In 2004, Pixies reunited and set out on a mammoth world tour. It’s maybe worth noting that this predates the wave of indie-band reunions that dominated the 2010s, fitting in with the band’s habit of doing things first. In the 13 years since the reunion, the group has toured consistently and released two albums, a compilation of previous EPs called Indie Cindy, in 2013, and an album of new original music, in 2016, called Head Carrier. Following Deal’s departure, the current bassist is Paz Lenchantin, formerly of A Perfect Circle. 

The reception to both post-reunion releases has been lukewarm, and tabloid interest in Deal’s relationship to the band still dominates much of the band’s press. But it doesn’t seem to matter much, to the fans or the people in the band. Head Carrier isn’t profound, but it sounds like Pixies. It’s hard to be groundbreaking twice. 

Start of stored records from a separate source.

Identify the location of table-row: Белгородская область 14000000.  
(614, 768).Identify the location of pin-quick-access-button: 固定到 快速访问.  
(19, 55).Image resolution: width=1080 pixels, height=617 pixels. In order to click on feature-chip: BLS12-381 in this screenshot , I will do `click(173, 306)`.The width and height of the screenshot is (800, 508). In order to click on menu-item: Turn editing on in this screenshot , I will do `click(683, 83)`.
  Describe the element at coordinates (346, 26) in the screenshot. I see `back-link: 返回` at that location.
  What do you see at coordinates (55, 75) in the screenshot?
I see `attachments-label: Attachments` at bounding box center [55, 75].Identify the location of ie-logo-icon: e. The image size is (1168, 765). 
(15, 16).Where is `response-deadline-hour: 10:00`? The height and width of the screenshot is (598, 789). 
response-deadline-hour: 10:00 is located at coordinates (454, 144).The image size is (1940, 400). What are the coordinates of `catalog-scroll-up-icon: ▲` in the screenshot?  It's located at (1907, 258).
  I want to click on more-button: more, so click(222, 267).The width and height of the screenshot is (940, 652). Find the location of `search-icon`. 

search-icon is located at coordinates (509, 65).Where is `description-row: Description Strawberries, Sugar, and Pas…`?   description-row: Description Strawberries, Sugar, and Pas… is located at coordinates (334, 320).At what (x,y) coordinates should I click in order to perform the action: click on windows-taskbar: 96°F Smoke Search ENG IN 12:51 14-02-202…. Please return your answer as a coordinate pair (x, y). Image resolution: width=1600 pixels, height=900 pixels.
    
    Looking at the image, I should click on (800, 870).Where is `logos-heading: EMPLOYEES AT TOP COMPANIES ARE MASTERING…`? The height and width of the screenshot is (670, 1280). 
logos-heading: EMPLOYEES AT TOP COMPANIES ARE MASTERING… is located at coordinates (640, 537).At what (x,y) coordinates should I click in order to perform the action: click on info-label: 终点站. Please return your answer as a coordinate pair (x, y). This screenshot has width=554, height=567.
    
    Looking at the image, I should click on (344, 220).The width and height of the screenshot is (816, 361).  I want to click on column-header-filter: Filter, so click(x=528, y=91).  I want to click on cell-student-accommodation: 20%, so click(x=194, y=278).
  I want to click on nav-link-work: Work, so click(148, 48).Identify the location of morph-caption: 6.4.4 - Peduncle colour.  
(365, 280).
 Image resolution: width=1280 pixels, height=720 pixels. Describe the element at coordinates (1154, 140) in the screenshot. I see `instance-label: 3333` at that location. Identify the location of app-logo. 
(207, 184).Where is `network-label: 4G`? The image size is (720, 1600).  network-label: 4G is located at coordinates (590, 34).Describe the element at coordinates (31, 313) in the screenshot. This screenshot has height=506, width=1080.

When CP spoke with Santiago, he was resting up between the two massive legs of this year’s tour, which comes to Stage AE on Oct. 4. He was in “daddy mode,” riding his bike, hanging with his dogs. He might have been making a sandwich during the interview. He sounded relaxed, happy and at ease, which is exactly how Pixies sound in the band’s current iteration. “Comfort” isn’t necessarily the best condition under which to make great art, but for a massively influential band 30 years into a career saddled by turmoil and tabloid controversy, maybe it’s what it needs.